STORED DATA Start Marker

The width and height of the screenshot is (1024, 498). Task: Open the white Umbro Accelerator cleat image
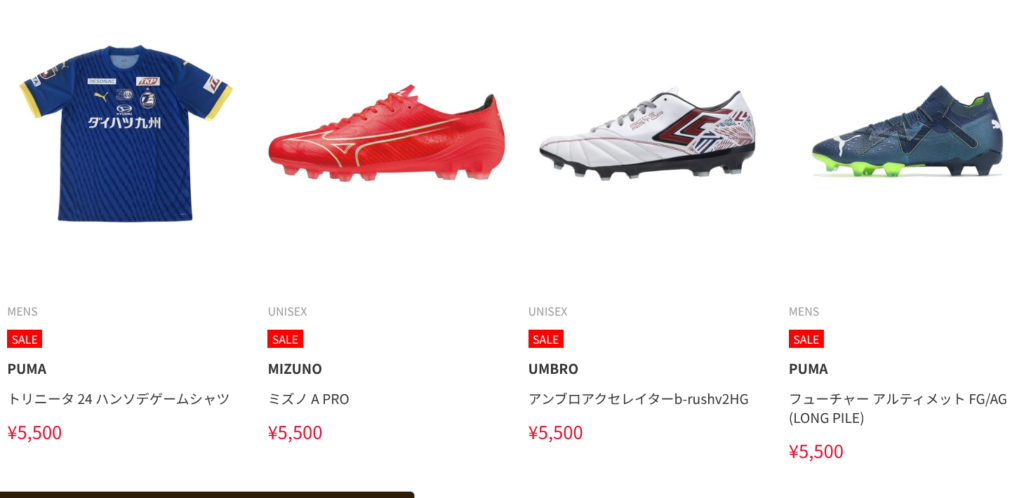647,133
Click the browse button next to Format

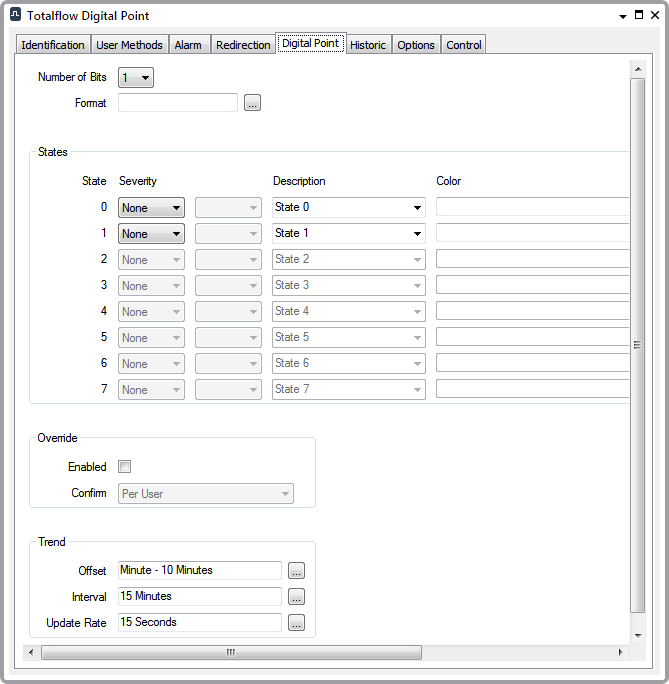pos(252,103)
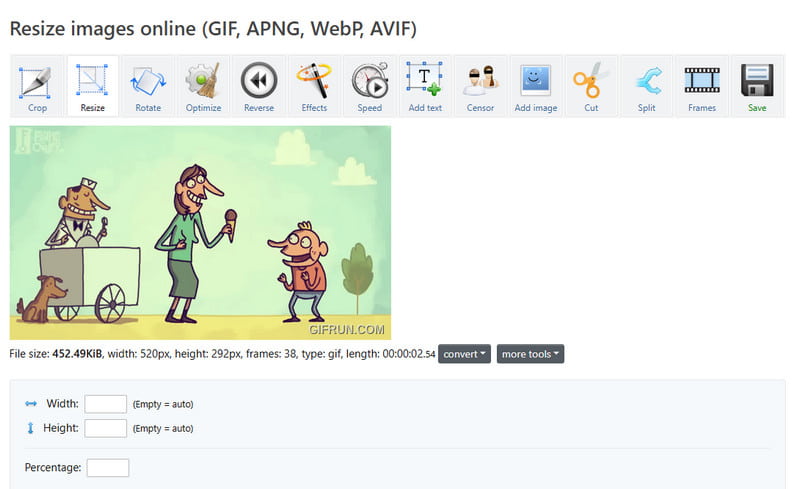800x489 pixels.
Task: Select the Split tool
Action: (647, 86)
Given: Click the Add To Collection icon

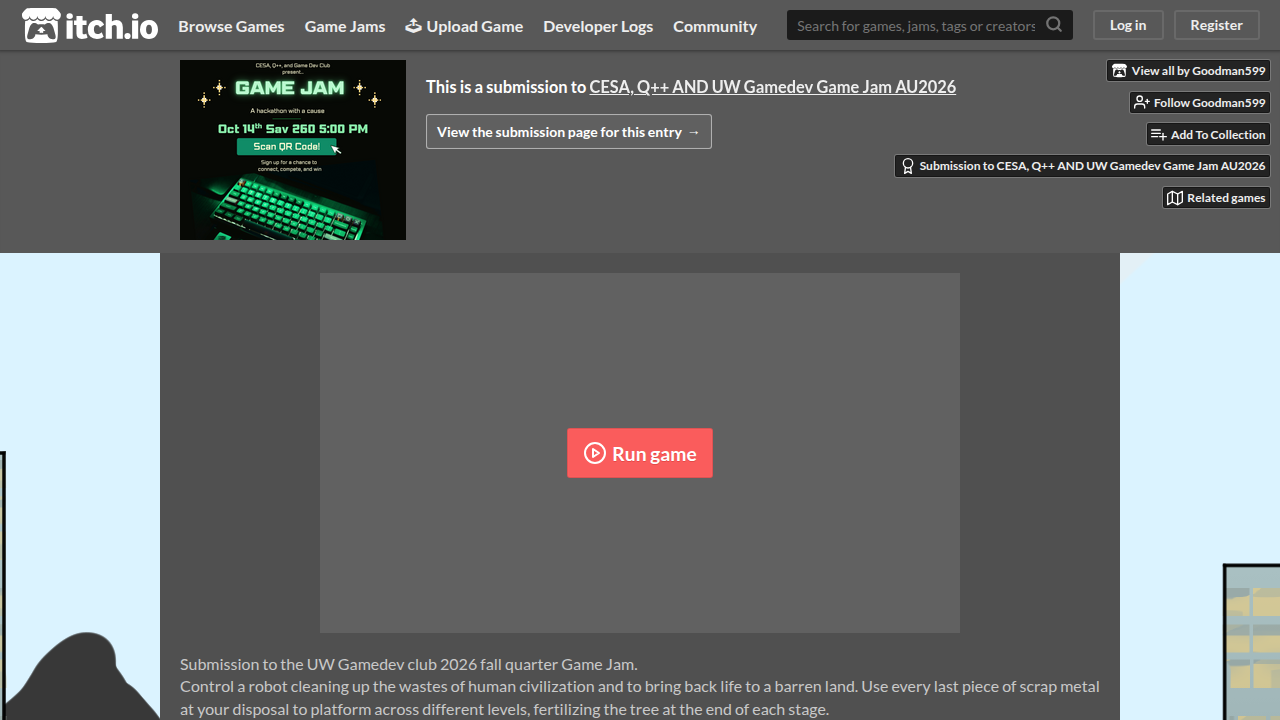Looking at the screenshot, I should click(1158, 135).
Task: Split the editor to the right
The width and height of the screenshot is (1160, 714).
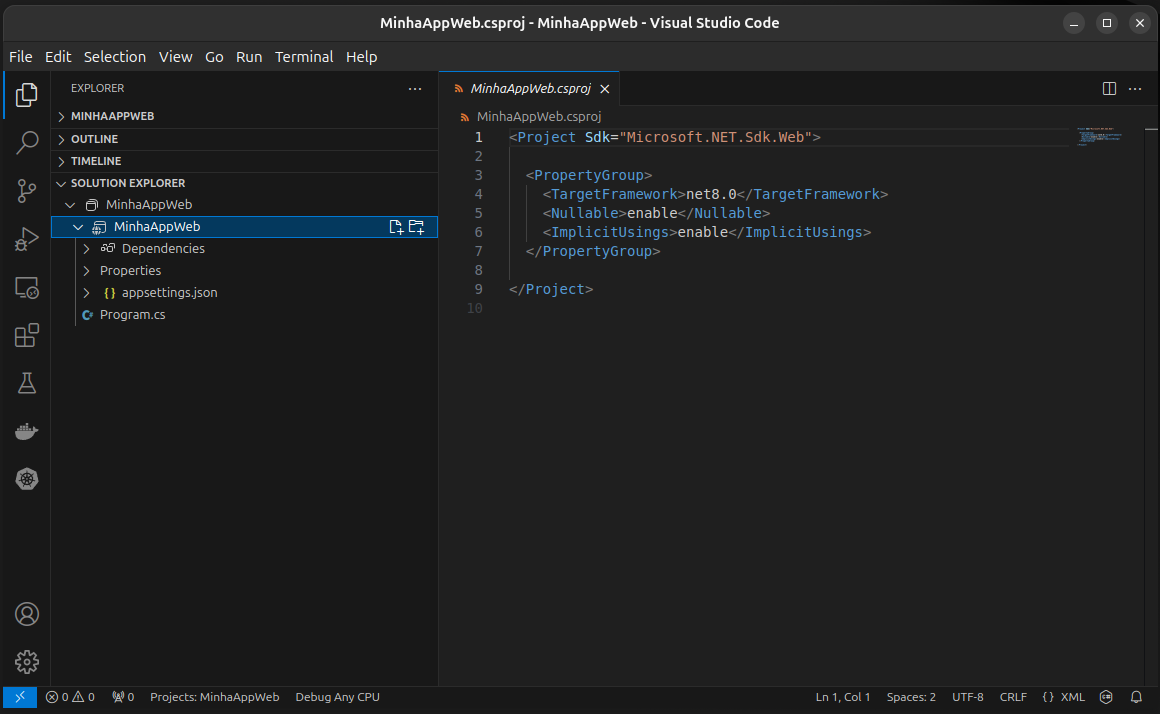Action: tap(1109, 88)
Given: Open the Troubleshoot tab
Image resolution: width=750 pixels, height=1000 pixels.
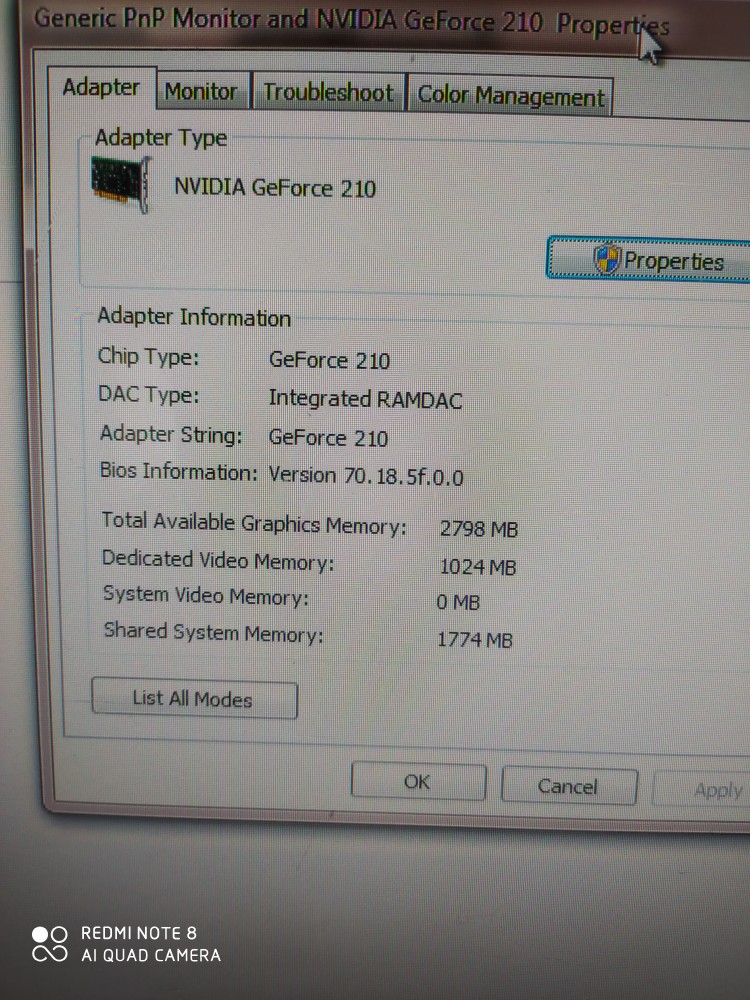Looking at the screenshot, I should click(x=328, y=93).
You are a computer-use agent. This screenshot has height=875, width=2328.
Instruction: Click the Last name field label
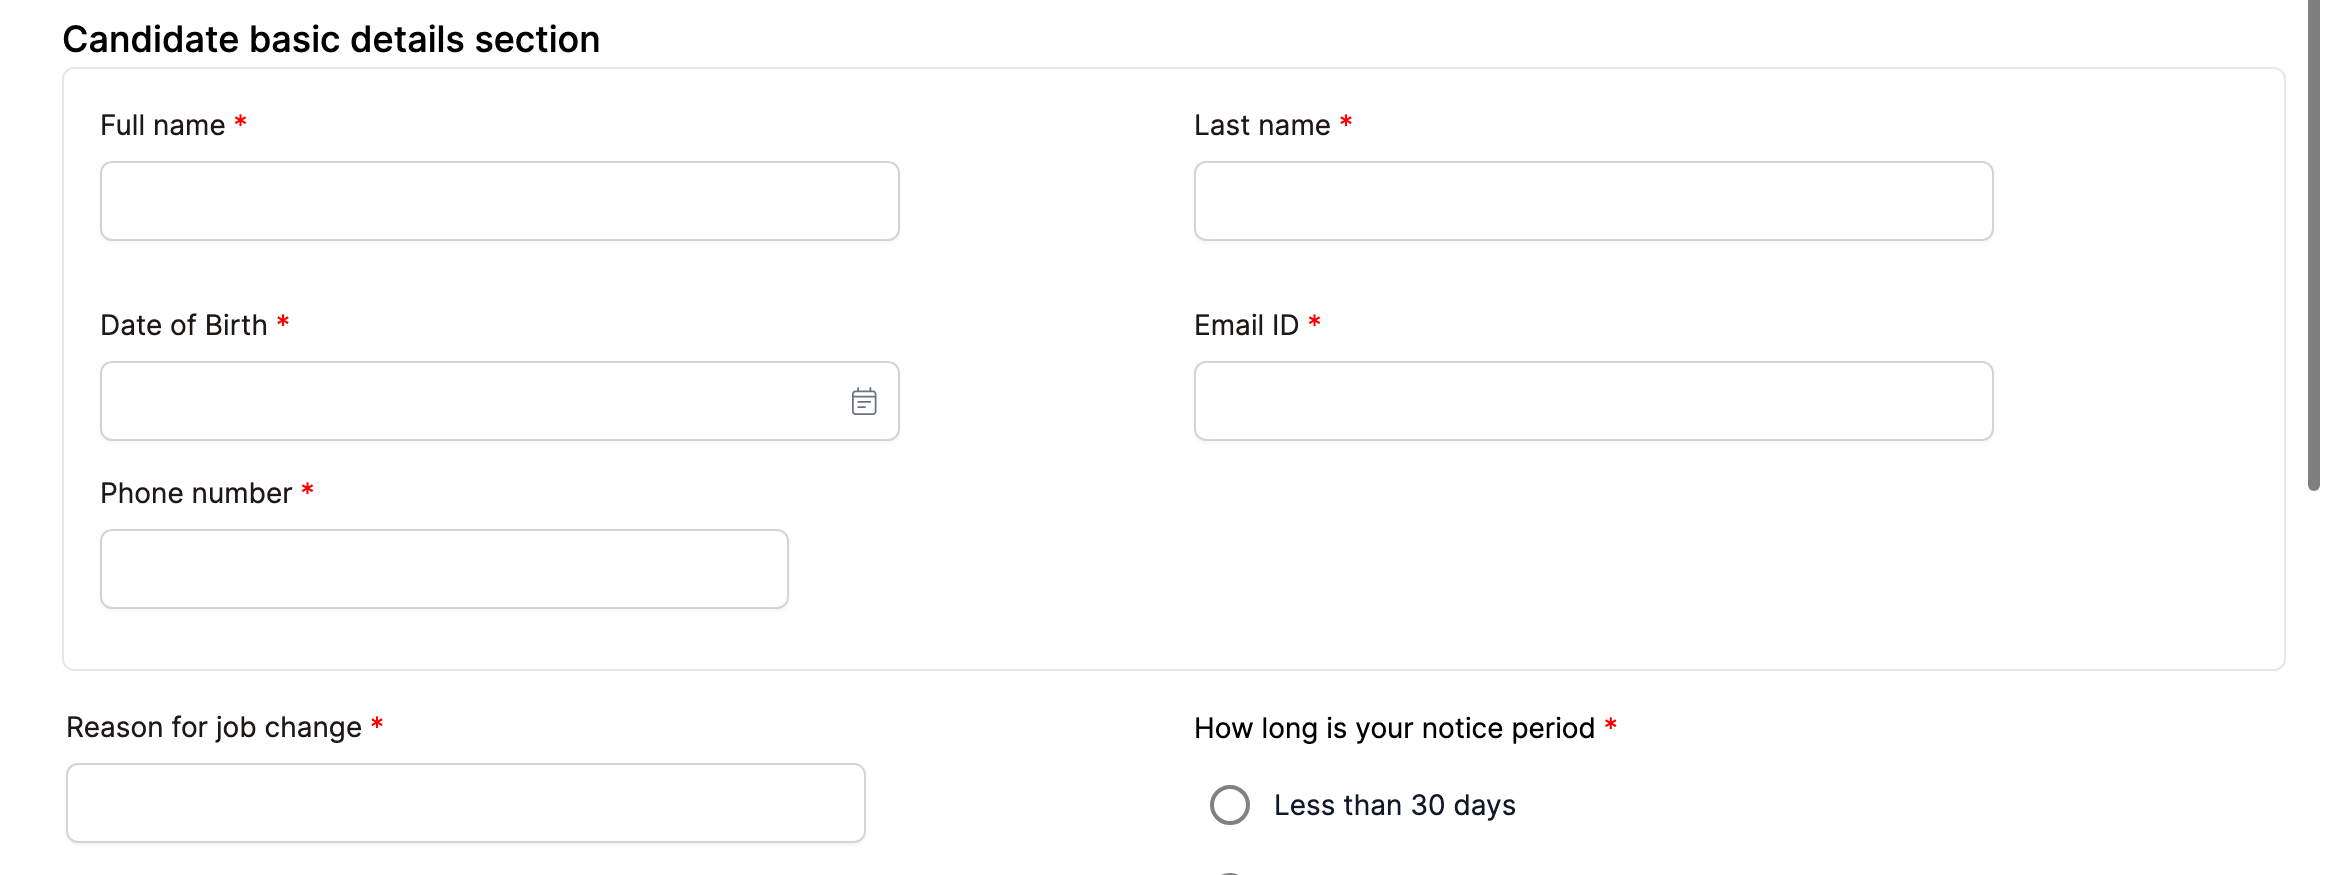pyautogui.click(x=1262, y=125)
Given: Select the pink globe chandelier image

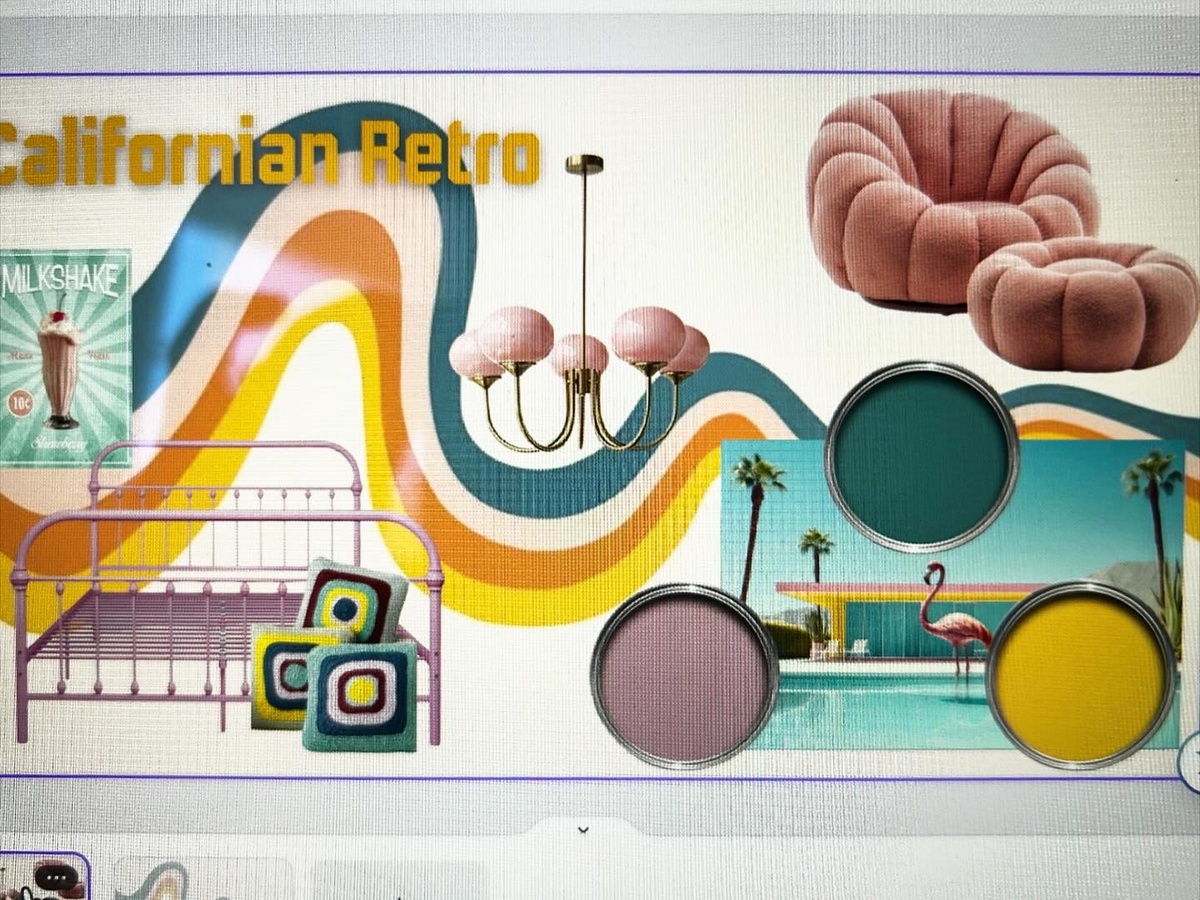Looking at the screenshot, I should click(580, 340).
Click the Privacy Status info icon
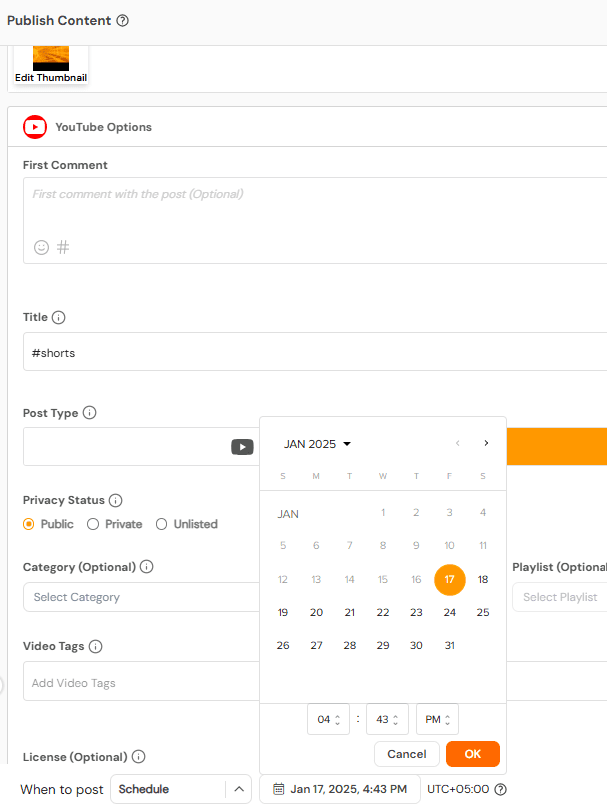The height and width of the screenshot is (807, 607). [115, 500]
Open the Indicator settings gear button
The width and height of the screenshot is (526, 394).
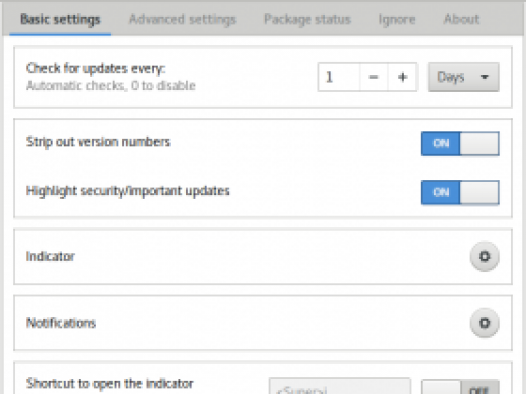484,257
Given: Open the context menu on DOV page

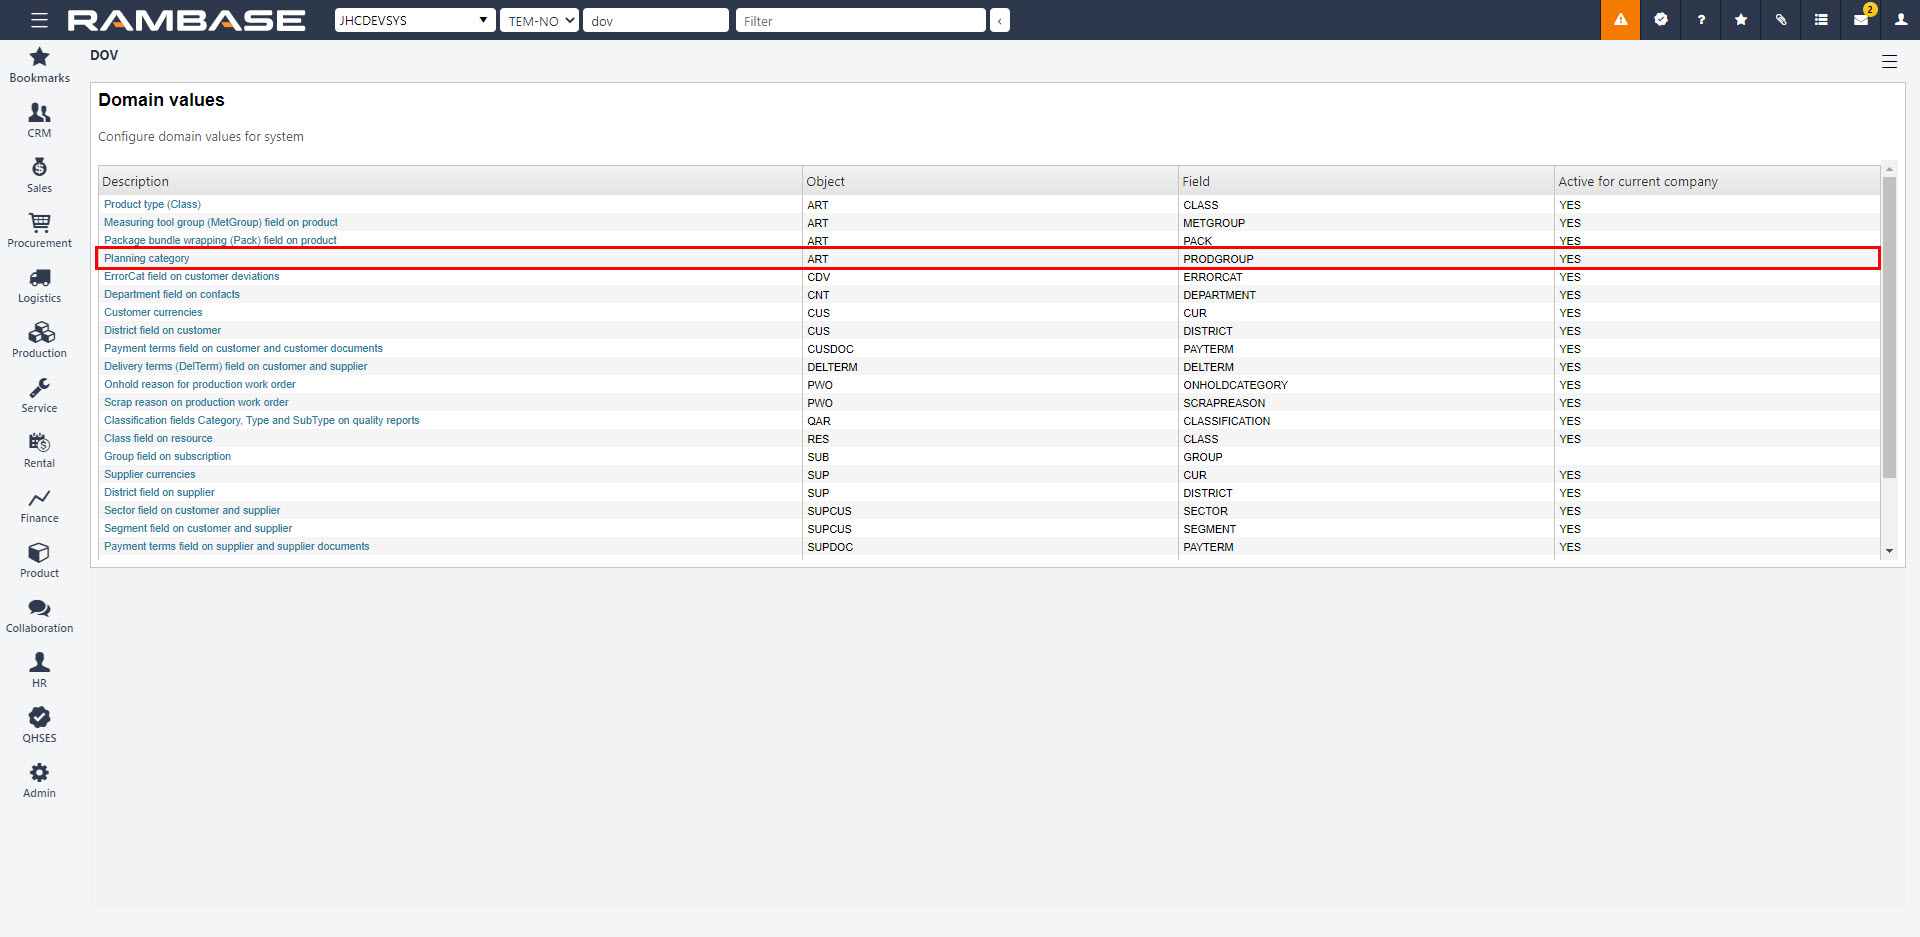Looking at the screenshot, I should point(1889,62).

STORED DATA End Marker

▶ DIRECTIONS
Output nothing but the entries above, exactly, once the pictures are removed.

▶ RESULT OF THIS EXERCISE
The width and height of the screenshot is (1024, 498). Task: Open the white Umbro Accelerator cleat image
647,133
Click the browse button next to Format

pos(252,103)
800x489 pixels.
Task: Select the Split tool
Action: (647, 86)
Given: Click the Add To Collection icon

Looking at the screenshot, I should click(1158, 135).
Task: Split the editor to the right
The width and height of the screenshot is (1160, 714).
Action: tap(1109, 88)
Given: Open the Troubleshoot tab
Image resolution: width=750 pixels, height=1000 pixels.
Looking at the screenshot, I should click(x=328, y=93).
You are a computer-use agent. This screenshot has height=875, width=2328.
Instruction: Click the Last name field label
pyautogui.click(x=1262, y=125)
Given: Select the pink globe chandelier image

Looking at the screenshot, I should click(580, 340).
Click the Privacy Status info icon
The height and width of the screenshot is (807, 607). [115, 500]
Open the Indicator settings gear button
The width and height of the screenshot is (526, 394).
484,257
Given: Open the context menu on DOV page

Looking at the screenshot, I should point(1889,62).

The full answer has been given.